SID´s adventure in P2 land
Ahle2
Posts: 1,179
Hi all,
SID is happy to announce his arrival in P2 land!
Just some small modifications to the P1 SIDcog code and this is what I have got so far. I first looked at the P2 instruction set and thought to myself that it's too different from the P1 and this will be a cumbersome task to get going on the P2. Boy, was I wrong!! I couldn't see the forest for all the trees. (soooooooo many instructions now) Almost everything is unmodified instruction wise vs the P1. After changing MIN/MAX with FGES/FLES, "wc wz" with "wcz", removing some "NR" after TJNZ, changing some MOVS for LUT´s to the P2 equivalent and changing P1 "counter code" with P2 "smartpin code"..... It works!

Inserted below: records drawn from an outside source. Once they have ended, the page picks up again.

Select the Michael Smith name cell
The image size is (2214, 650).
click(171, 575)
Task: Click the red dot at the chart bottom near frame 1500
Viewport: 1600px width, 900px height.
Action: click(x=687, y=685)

I have made NO optimizations at all compared to the P1 code, because I would like a P2 baseline version that is as close to the P1 code as possible. I will start optimizing from there. Actually, It still uses subroutine calls for multiplication, slow HUB access with RDLONG/RDWORD/WRWORD and 31 kHz sample rate (the P2 is mostly idling between samples at 180 MHz and twice the instruction rate compared to the P1). My goal is to have it running at 250 kHz (1/4 of a real SID) on the P2 with 180 MHz, using LUT ram, real multiplication instructions and other P2 specific optimizations.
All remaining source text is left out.